:: Data

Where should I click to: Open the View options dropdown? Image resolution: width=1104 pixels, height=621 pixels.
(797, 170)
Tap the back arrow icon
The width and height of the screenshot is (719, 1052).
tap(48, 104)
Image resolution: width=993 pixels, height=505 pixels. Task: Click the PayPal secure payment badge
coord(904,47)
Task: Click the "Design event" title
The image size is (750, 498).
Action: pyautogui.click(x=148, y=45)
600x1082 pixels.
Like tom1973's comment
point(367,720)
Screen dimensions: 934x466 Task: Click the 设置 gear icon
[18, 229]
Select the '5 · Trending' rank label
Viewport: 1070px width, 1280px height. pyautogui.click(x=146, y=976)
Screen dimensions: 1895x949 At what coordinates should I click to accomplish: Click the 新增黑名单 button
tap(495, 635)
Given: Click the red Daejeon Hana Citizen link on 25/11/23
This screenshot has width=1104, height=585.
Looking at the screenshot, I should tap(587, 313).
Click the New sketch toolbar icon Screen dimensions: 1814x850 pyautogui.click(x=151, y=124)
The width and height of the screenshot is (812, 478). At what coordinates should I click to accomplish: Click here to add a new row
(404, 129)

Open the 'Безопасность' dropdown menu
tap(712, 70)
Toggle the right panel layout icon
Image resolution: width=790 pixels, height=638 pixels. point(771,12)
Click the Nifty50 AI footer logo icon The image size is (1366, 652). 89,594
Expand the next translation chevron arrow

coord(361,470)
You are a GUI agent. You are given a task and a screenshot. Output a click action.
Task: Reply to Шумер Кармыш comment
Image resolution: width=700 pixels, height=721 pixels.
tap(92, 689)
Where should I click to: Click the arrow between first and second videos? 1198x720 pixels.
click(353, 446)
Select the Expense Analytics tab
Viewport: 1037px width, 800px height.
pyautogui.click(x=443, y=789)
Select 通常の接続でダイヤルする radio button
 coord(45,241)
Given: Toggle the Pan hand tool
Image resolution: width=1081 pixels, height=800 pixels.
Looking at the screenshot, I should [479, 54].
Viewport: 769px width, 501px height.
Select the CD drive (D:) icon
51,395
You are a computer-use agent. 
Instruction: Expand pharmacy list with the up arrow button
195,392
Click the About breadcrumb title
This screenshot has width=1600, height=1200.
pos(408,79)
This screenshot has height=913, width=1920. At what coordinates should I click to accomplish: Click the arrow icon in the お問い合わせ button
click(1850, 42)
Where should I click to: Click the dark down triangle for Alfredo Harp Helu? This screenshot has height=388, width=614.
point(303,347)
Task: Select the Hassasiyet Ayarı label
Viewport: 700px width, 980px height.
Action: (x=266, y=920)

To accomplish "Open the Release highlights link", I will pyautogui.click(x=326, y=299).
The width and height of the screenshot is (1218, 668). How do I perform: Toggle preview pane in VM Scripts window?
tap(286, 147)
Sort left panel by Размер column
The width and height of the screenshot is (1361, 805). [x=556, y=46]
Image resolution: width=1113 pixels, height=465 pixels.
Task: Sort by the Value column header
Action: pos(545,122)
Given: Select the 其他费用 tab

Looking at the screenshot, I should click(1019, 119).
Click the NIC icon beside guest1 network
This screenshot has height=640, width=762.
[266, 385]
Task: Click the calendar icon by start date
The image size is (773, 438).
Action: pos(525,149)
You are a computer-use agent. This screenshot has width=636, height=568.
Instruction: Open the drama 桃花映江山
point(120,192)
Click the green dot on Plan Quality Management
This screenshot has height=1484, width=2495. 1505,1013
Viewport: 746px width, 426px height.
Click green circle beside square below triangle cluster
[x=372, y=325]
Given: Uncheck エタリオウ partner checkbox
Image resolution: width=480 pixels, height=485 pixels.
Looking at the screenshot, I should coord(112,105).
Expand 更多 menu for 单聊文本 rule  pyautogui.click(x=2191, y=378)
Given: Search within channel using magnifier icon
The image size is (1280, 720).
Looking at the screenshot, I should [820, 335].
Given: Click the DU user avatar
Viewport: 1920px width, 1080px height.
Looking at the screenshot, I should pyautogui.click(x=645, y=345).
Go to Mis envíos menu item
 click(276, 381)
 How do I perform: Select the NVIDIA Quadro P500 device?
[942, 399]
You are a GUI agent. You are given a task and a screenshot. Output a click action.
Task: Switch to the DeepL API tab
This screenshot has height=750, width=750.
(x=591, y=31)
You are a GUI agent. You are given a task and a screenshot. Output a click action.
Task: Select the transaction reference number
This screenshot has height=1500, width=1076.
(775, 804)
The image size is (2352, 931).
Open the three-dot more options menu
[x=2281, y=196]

::::

Give all the records above again, wording unchanged.

Where should I click to: Open the View options dropdown? Image resolution: width=1104 pixels, height=621 pixels.
(797, 170)
Tap the back arrow icon
The width and height of the screenshot is (719, 1052).
tap(48, 104)
Image resolution: width=993 pixels, height=505 pixels. Task: Click the PayPal secure payment badge
coord(904,47)
Task: Click the "Design event" title
The image size is (750, 498).
Action: pyautogui.click(x=148, y=45)
600x1082 pixels.
Like tom1973's comment
point(367,720)
Screen dimensions: 934x466 Task: Click the 设置 gear icon
[18, 229]
Select the '5 · Trending' rank label
Viewport: 1070px width, 1280px height. pyautogui.click(x=146, y=976)
Screen dimensions: 1895x949 At what coordinates should I click to accomplish: Click the 新增黑名单 button
tap(495, 635)
Given: Click the red Daejeon Hana Citizen link on 25/11/23
This screenshot has width=1104, height=585.
Looking at the screenshot, I should tap(587, 313).
Click the New sketch toolbar icon Screen dimensions: 1814x850 pyautogui.click(x=151, y=124)
The width and height of the screenshot is (812, 478). At what coordinates should I click to accomplish: Click here to add a new row
(404, 129)

Open the 'Безопасность' dropdown menu
tap(712, 70)
Toggle the right panel layout icon
Image resolution: width=790 pixels, height=638 pixels. point(771,12)
Click the Nifty50 AI footer logo icon The image size is (1366, 652). 89,594
Expand the next translation chevron arrow

coord(361,470)
You are a GUI agent. You are given a task and a screenshot. Output a click action.
Task: Reply to Шумер Кармыш comment
Image resolution: width=700 pixels, height=721 pixels.
tap(92, 689)
Where should I click to: Click the arrow between first and second videos? 1198x720 pixels.
click(353, 446)
Select the Expense Analytics tab
Viewport: 1037px width, 800px height.
pyautogui.click(x=443, y=789)
Select 通常の接続でダイヤルする radio button
 coord(45,241)
Given: Toggle the Pan hand tool
Image resolution: width=1081 pixels, height=800 pixels.
Looking at the screenshot, I should [479, 54].
Viewport: 769px width, 501px height.
Select the CD drive (D:) icon
51,395
You are a computer-use agent. 
Instruction: Expand pharmacy list with the up arrow button
195,392
Click the About breadcrumb title
This screenshot has width=1600, height=1200.
pos(408,79)
This screenshot has height=913, width=1920. At what coordinates should I click to accomplish: Click the arrow icon in the お問い合わせ button
click(1850, 42)
Where should I click to: Click the dark down triangle for Alfredo Harp Helu? This screenshot has height=388, width=614.
point(303,347)
Task: Select the Hassasiyet Ayarı label
Viewport: 700px width, 980px height.
Action: (x=266, y=920)

To accomplish "Open the Release highlights link", I will pyautogui.click(x=326, y=299).
The width and height of the screenshot is (1218, 668). How do I perform: Toggle preview pane in VM Scripts window?
tap(286, 147)
Sort left panel by Размер column
The width and height of the screenshot is (1361, 805). [x=556, y=46]
Image resolution: width=1113 pixels, height=465 pixels.
Task: Sort by the Value column header
Action: pos(545,122)
Given: Select the 其他费用 tab

Looking at the screenshot, I should click(1019, 119).
Click the NIC icon beside guest1 network
This screenshot has height=640, width=762.
[266, 385]
Task: Click the calendar icon by start date
The image size is (773, 438).
Action: pos(525,149)
You are a computer-use agent. This screenshot has width=636, height=568.
Instruction: Open the drama 桃花映江山
point(120,192)
Click the green dot on Plan Quality Management
This screenshot has height=1484, width=2495. 1505,1013
Viewport: 746px width, 426px height.
Click green circle beside square below triangle cluster
[x=372, y=325]
Given: Uncheck エタリオウ partner checkbox
Image resolution: width=480 pixels, height=485 pixels.
Looking at the screenshot, I should coord(112,105).
Expand 更多 menu for 单聊文本 rule  pyautogui.click(x=2191, y=378)
Given: Search within channel using magnifier icon
The image size is (1280, 720).
Looking at the screenshot, I should [820, 335].
Given: Click the DU user avatar
Viewport: 1920px width, 1080px height.
Looking at the screenshot, I should pyautogui.click(x=645, y=345).
Go to Mis envíos menu item
 click(276, 381)
 How do I perform: Select the NVIDIA Quadro P500 device?
[942, 399]
You are a GUI agent. You are given a task and a screenshot. Output a click action.
Task: Switch to the DeepL API tab
This screenshot has height=750, width=750.
(x=591, y=31)
You are a GUI agent. You are given a task and a screenshot. Output a click action.
Task: Select the transaction reference number
This screenshot has height=1500, width=1076.
(775, 804)
The image size is (2352, 931).
Open the three-dot more options menu
[x=2281, y=196]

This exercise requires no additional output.